● Records supplied:
[Start]
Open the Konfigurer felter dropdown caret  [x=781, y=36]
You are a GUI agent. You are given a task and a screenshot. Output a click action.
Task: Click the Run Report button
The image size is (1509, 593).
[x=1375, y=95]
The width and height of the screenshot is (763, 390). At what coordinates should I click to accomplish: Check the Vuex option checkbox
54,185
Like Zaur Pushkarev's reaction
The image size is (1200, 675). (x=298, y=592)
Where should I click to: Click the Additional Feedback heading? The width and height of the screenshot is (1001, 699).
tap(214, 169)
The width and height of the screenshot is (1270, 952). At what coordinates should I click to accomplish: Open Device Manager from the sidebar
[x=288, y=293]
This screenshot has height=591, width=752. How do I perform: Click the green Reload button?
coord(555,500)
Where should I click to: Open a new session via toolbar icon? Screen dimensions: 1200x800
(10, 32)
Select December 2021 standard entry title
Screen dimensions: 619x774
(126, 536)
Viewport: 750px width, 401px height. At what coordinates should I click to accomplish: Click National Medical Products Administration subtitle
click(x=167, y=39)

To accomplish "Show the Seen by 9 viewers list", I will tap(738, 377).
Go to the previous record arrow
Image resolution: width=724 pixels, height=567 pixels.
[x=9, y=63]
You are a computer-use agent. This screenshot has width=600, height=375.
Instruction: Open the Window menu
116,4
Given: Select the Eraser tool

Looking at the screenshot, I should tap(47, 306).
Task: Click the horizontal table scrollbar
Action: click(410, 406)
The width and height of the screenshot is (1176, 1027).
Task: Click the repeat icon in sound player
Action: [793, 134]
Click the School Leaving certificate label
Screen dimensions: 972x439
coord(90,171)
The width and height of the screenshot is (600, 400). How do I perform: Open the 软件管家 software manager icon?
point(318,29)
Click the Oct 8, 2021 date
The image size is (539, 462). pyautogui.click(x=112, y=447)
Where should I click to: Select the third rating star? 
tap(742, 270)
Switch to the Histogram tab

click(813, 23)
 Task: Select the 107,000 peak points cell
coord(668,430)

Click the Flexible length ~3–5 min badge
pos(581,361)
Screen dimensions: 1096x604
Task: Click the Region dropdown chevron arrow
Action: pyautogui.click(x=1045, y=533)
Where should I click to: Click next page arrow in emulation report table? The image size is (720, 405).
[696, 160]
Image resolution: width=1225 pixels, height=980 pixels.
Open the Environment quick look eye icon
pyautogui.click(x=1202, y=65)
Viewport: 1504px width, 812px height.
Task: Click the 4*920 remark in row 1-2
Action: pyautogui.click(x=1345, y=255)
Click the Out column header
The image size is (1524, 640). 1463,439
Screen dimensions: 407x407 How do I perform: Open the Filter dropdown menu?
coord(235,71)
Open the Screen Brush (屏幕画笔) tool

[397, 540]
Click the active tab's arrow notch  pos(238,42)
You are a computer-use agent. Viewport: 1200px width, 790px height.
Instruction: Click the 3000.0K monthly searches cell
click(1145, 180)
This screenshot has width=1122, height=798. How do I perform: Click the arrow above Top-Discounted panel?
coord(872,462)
[End]
● Task requirements:
Write out every one of the records above again, keeping each line unchanged.

● Reply to the task:
Open the Konfigurer felter dropdown caret  [x=781, y=36]
You are a GUI agent. You are given a task and a screenshot. Output a click action.
Task: Click the Run Report button
The image size is (1509, 593).
[x=1375, y=95]
The width and height of the screenshot is (763, 390). At what coordinates should I click to accomplish: Check the Vuex option checkbox
54,185
Like Zaur Pushkarev's reaction
The image size is (1200, 675). (x=298, y=592)
Where should I click to: Click the Additional Feedback heading? The width and height of the screenshot is (1001, 699).
tap(214, 169)
The width and height of the screenshot is (1270, 952). At what coordinates should I click to accomplish: Open Device Manager from the sidebar
[x=288, y=293]
This screenshot has height=591, width=752. How do I perform: Click the green Reload button?
coord(555,500)
Where should I click to: Open a new session via toolbar icon? Screen dimensions: 1200x800
(10, 32)
Select December 2021 standard entry title
Screen dimensions: 619x774
(126, 536)
Viewport: 750px width, 401px height. At what coordinates should I click to accomplish: Click National Medical Products Administration subtitle
click(x=167, y=39)

To accomplish "Show the Seen by 9 viewers list", I will tap(738, 377).
Go to the previous record arrow
Image resolution: width=724 pixels, height=567 pixels.
[x=9, y=63]
You are a computer-use agent. This screenshot has width=600, height=375.
Instruction: Open the Window menu
116,4
Given: Select the Eraser tool

Looking at the screenshot, I should tap(47, 306).
Task: Click the horizontal table scrollbar
Action: click(410, 406)
The width and height of the screenshot is (1176, 1027).
Task: Click the repeat icon in sound player
Action: [793, 134]
Click the School Leaving certificate label
Screen dimensions: 972x439
coord(90,171)
The width and height of the screenshot is (600, 400). How do I perform: Open the 软件管家 software manager icon?
point(318,29)
Click the Oct 8, 2021 date
The image size is (539, 462). pyautogui.click(x=112, y=447)
Where should I click to: Select the third rating star? 
tap(742, 270)
Switch to the Histogram tab

click(813, 23)
 Task: Select the 107,000 peak points cell
coord(668,430)

Click the Flexible length ~3–5 min badge
pos(581,361)
Screen dimensions: 1096x604
Task: Click the Region dropdown chevron arrow
Action: pyautogui.click(x=1045, y=533)
Where should I click to: Click next page arrow in emulation report table? The image size is (720, 405).
[696, 160]
Image resolution: width=1225 pixels, height=980 pixels.
Open the Environment quick look eye icon
pyautogui.click(x=1202, y=65)
Viewport: 1504px width, 812px height.
Task: Click the 4*920 remark in row 1-2
Action: pyautogui.click(x=1345, y=255)
Click the Out column header
The image size is (1524, 640). 1463,439
Screen dimensions: 407x407 How do I perform: Open the Filter dropdown menu?
coord(235,71)
Open the Screen Brush (屏幕画笔) tool

[397, 540]
Click the active tab's arrow notch  pos(238,42)
You are a computer-use agent. Viewport: 1200px width, 790px height.
Instruction: Click the 3000.0K monthly searches cell
click(1145, 180)
This screenshot has width=1122, height=798. How do I perform: Click the arrow above Top-Discounted panel?
coord(872,462)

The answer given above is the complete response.